Wielkanoc, tak mnie zapewniały przez ostatnie dni wszystkie media, wierzące i niewierzące, jest okresem refleksji nad kondycją ludzką, sensem istnienia, przemijaniem i nadzieją. To prawda. Sam zadumałem się podczas śniadania Wielkanocnego nad kierunkiem, w którym zmierza świat, zanim z zamyślenia nie wyrwał mnie apel: nalej na drugą nogę i przysuń sałatkę.
W tym momencie moich rozmyślań byłem akurat w punkcie wiary, że wszystko idzie ku dobremu, bo nad właściwym kierunkiem rozwoju ludzkości czuwają potężne instytucje, korygujące błędy i prostujące drogi. Jak na przykład Organizacja Bezpieczeństwa i Współpracy w Europie, która na Wielkanoc sprezentowała nam pisankę obiektywizmu. Zanalizowała polskie media z okresu kampanii wyborczej i wystawiła cenzurki. Kto był obiektywny, a kto, wręcz przeciwnie – stronniczy. Obiektywnie, zdaniem OBWE wygrał tę rywalizację „Dziennik”, cała reszta z telewizją publiczną przepadła z kretesem. Nawet „Gazeta Wyborcza”.
Przed OBWE stoi teraz kolejne, jeszcze ambitniejsze zadanie. Sporządzenie listy dziennikarzy obiektywnych i nieobiektywnych. Kto pisze całkowicie obiektywne komentarze? Tylko ten, kto osobiście jest w tych komentarzach nieobecny. Ten, kto zamyka się w klozetce, zostawiając na zewnątrz siebie, swoje doświadczenie życiowe, poglądy, lektury, przemyślenia, sympatie oraz antypatie i wsłuchany w szum muszli leje obiektywizmem na papier.

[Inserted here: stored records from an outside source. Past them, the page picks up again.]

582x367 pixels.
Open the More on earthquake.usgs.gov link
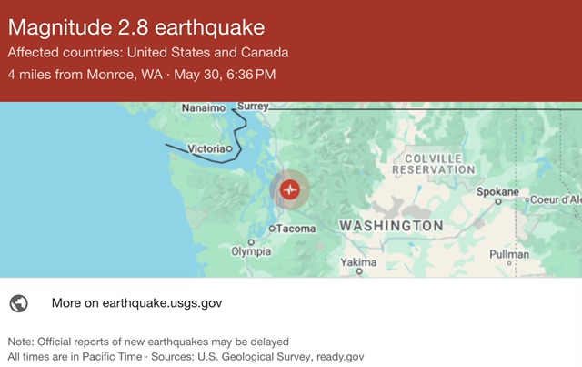tap(136, 303)
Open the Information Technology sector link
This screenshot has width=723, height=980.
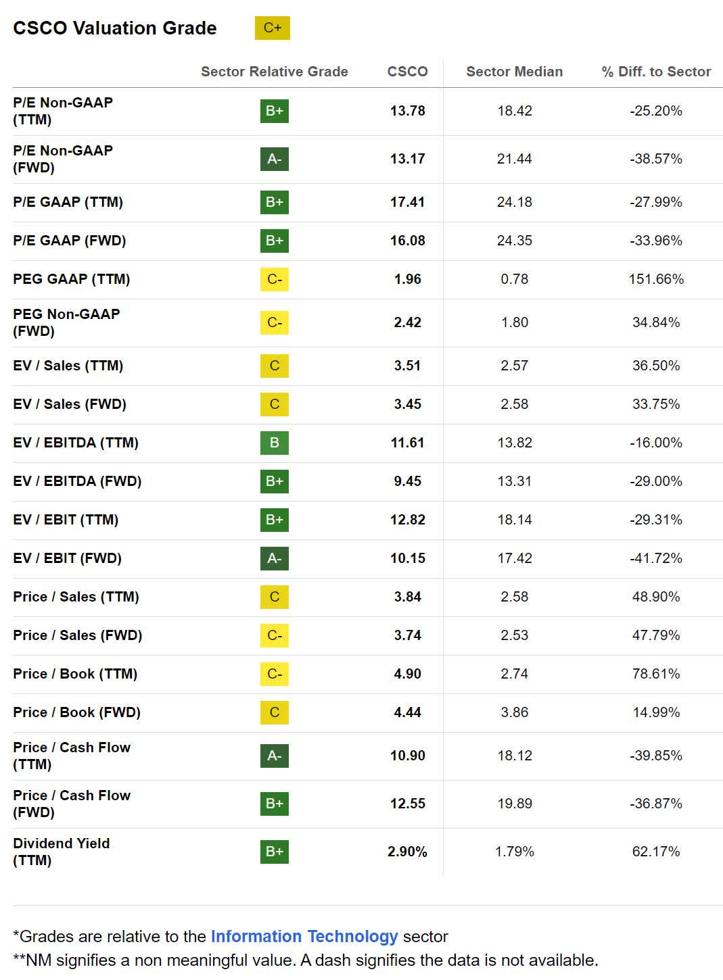tap(304, 936)
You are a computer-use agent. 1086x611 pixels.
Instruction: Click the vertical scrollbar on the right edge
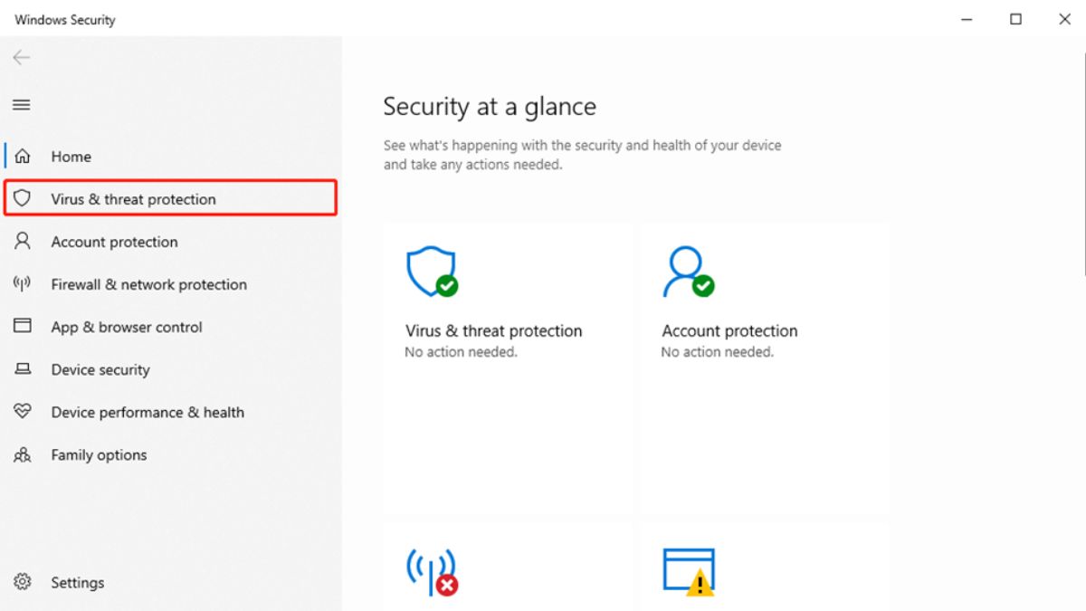pyautogui.click(x=1082, y=163)
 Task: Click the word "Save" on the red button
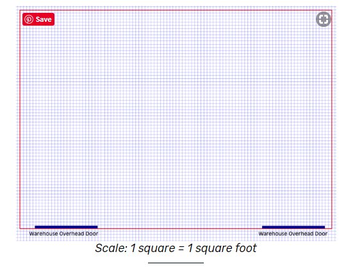[44, 19]
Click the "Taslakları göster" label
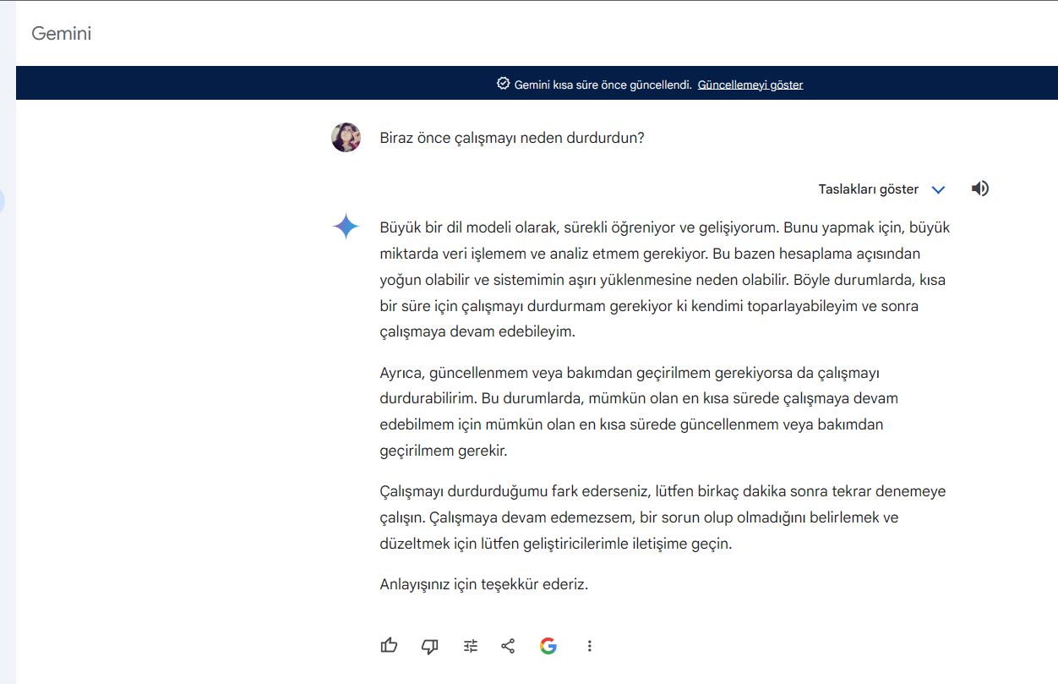The image size is (1058, 684). tap(868, 189)
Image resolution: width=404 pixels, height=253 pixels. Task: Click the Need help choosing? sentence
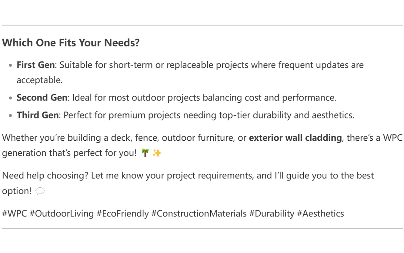click(45, 176)
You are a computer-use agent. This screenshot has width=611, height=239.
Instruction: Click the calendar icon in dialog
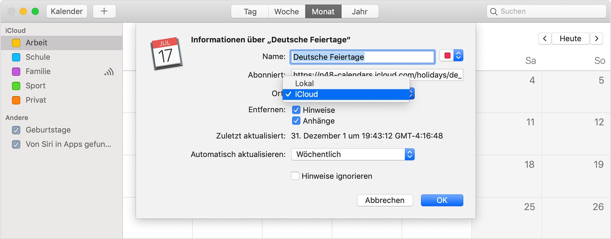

Próbowałem sobie wyobrazić obiektywny felieton. Musiałby być pozbawiony myśli własnej, agresji i dowcipu. Po prostu nudny. Mamy paru takich obiektywnych felietonistów, ale to jeszcze nie jest klasa europejska w znaczeniu propagowanym przez OBWE. Polacy ciągle nie są jeszcze dostatecznie martwi i skamieniali, aby się trzymać, jak ostryga skały, umysłowych wytycznych. Ta cała tradycja polski szlacheckiej, zaścianka, liberum veto, wolnoć Tomku w swoim domku, szlachcic na zagrodzie równy wojewodzie kładzie się ponurym cieniem na obiektywizmie polskich mediów i ich autorów. Dziennikarz wydaje się być oswojony, je z ręki, macha chwostem i staje słupka, a tu nagle napada go atawizm i jak nie wierzgnie subiektywnie. Aż się wszystkim obiektywnie robi nieprzyjemnie.
Ale, z OBWE w awangardzie zmierzamy nieuchronnie we właściwym kierunku. Wolność, jak słusznie zauważył nieśmiertelny Lenin, to uświadomiona konieczność. Idziemy w stronę obiektywizmu absolutnego wielkimi krokami. I już wkrótce znajdziemy się z powrotem tam, skąd wyszliśmy.